═══ SUPPLIED DATA ═══

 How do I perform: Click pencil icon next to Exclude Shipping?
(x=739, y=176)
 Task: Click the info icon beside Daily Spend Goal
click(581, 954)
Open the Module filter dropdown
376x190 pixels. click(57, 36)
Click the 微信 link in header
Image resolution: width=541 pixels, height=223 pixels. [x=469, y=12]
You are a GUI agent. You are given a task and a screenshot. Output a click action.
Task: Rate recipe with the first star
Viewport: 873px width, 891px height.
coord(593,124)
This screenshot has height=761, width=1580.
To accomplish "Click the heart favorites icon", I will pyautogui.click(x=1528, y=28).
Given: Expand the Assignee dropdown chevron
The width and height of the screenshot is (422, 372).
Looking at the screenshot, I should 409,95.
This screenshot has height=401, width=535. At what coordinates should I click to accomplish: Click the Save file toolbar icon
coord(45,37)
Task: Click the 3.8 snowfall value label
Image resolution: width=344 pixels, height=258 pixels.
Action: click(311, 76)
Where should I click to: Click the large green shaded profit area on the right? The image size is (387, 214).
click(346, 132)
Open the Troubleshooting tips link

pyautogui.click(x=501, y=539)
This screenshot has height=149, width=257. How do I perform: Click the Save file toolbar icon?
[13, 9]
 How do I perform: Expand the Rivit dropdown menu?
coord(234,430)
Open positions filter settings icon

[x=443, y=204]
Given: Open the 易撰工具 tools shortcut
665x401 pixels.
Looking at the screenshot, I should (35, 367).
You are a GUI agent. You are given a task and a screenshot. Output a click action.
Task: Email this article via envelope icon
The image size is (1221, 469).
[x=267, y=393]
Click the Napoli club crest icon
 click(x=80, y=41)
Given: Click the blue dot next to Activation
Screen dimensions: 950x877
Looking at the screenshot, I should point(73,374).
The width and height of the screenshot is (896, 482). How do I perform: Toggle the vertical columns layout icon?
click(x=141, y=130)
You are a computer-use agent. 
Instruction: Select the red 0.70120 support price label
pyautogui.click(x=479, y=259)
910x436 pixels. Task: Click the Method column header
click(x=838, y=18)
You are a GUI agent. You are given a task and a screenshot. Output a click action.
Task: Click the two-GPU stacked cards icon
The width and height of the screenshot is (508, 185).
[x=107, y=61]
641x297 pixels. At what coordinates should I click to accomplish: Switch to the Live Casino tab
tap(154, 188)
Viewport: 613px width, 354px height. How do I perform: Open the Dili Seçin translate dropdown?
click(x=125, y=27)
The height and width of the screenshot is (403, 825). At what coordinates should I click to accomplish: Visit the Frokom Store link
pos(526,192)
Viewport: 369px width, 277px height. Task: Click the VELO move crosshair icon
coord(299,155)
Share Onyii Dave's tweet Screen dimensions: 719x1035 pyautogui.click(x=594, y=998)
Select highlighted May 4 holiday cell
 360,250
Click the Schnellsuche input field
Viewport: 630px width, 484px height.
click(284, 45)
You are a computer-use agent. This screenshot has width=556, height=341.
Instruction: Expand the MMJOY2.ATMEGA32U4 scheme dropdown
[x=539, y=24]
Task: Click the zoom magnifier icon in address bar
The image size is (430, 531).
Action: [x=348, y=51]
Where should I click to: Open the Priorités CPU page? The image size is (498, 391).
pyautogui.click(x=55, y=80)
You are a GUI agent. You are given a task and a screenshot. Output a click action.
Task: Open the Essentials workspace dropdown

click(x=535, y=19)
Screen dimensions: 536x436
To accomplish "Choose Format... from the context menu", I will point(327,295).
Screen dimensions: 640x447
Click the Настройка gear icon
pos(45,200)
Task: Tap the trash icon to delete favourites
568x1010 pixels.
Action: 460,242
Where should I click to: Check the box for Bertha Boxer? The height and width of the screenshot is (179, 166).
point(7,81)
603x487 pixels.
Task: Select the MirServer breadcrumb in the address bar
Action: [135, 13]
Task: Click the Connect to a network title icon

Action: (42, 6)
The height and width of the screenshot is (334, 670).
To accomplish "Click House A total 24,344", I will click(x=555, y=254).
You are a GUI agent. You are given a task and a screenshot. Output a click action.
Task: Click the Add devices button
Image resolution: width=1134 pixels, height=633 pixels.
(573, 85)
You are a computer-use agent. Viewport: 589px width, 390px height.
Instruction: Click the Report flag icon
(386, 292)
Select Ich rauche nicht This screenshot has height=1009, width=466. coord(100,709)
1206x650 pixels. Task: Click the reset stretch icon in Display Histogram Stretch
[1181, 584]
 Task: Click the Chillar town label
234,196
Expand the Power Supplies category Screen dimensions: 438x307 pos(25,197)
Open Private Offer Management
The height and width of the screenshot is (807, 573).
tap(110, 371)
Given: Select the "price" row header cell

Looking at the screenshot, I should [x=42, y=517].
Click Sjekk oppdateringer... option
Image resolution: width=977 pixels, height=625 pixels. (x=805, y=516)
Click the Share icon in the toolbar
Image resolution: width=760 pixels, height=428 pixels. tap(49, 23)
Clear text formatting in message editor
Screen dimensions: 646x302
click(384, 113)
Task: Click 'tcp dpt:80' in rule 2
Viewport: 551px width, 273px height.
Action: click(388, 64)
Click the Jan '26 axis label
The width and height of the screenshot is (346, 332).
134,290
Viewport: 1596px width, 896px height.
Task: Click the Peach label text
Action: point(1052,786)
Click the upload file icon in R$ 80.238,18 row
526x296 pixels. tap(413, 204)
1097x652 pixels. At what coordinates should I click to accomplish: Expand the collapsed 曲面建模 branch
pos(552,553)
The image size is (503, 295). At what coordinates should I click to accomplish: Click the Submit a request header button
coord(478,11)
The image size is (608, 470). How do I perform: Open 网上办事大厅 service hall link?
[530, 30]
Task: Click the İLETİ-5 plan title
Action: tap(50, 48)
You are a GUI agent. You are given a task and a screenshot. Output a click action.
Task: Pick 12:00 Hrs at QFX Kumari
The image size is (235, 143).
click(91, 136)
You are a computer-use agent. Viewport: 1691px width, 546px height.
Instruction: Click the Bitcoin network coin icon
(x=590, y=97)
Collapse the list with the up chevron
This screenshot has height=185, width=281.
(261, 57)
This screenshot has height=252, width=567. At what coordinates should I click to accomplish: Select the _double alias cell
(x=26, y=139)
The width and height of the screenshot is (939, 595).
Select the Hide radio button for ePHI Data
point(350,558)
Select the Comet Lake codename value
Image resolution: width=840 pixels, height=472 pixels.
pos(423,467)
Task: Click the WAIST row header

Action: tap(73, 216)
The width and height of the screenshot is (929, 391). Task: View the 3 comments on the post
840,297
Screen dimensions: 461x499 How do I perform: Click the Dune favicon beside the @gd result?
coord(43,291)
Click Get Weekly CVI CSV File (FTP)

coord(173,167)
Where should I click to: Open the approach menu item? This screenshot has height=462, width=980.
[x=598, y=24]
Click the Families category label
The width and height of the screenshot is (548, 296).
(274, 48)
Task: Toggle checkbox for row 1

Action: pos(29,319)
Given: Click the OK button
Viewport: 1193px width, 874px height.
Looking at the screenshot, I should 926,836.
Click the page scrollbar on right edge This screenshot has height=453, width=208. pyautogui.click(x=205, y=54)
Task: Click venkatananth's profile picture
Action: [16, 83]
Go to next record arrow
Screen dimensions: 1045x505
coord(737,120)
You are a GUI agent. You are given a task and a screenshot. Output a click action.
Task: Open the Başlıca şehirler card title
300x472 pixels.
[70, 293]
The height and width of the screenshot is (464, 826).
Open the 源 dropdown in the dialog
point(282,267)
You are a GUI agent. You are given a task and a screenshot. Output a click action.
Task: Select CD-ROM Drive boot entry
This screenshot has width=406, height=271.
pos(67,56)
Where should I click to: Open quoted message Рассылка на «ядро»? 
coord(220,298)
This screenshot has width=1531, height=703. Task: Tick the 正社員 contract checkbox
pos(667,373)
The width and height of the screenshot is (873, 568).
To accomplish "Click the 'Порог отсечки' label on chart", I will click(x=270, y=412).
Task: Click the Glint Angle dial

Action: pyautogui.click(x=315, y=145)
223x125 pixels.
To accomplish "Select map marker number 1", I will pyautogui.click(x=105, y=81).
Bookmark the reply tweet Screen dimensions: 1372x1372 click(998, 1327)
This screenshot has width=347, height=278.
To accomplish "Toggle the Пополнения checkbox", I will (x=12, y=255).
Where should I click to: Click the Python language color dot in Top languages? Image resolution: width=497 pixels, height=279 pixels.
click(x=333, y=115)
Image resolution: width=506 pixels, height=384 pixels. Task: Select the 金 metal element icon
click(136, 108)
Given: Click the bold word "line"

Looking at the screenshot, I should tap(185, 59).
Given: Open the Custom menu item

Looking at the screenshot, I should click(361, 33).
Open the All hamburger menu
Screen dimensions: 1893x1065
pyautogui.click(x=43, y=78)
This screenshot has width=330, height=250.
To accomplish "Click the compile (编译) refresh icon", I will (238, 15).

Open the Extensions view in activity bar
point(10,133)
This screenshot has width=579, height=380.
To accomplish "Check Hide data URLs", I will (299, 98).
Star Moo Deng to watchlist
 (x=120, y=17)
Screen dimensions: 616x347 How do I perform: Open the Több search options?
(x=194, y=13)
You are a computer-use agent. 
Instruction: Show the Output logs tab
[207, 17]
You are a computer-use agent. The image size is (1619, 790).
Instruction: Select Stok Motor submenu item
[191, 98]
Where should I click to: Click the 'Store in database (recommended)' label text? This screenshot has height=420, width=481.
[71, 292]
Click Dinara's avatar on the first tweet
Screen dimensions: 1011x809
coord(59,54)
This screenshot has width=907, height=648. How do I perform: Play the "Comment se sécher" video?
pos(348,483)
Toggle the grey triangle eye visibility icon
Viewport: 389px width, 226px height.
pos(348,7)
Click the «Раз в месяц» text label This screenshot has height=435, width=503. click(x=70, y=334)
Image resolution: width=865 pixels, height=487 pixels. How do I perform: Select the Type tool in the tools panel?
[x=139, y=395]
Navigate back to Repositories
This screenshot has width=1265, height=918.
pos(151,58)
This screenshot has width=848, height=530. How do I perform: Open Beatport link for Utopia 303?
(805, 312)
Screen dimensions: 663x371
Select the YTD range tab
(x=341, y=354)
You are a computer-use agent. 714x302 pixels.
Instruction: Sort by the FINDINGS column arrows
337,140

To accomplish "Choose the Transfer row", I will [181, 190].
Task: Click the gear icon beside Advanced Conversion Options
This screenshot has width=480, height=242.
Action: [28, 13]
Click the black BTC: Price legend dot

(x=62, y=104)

═══

## REQUIREMENT
Using the listing above, return word for word each line from the one that has "Select the Hide radio button for ePHI Data" through the one that has "Given: Click the OK button", and no line outside that range.

## ANSWER BOX
Select the Hide radio button for ePHI Data
point(350,558)
Select the Comet Lake codename value
Image resolution: width=840 pixels, height=472 pixels.
pos(423,467)
Task: Click the WAIST row header

Action: tap(73, 216)
The width and height of the screenshot is (929, 391). Task: View the 3 comments on the post
840,297
Screen dimensions: 461x499 How do I perform: Click the Dune favicon beside the @gd result?
coord(43,291)
Click Get Weekly CVI CSV File (FTP)

coord(173,167)
Where should I click to: Open the approach menu item? This screenshot has height=462, width=980.
[x=598, y=24]
Click the Families category label
The width and height of the screenshot is (548, 296).
(274, 48)
Task: Toggle checkbox for row 1

Action: pos(29,319)
Given: Click the OK button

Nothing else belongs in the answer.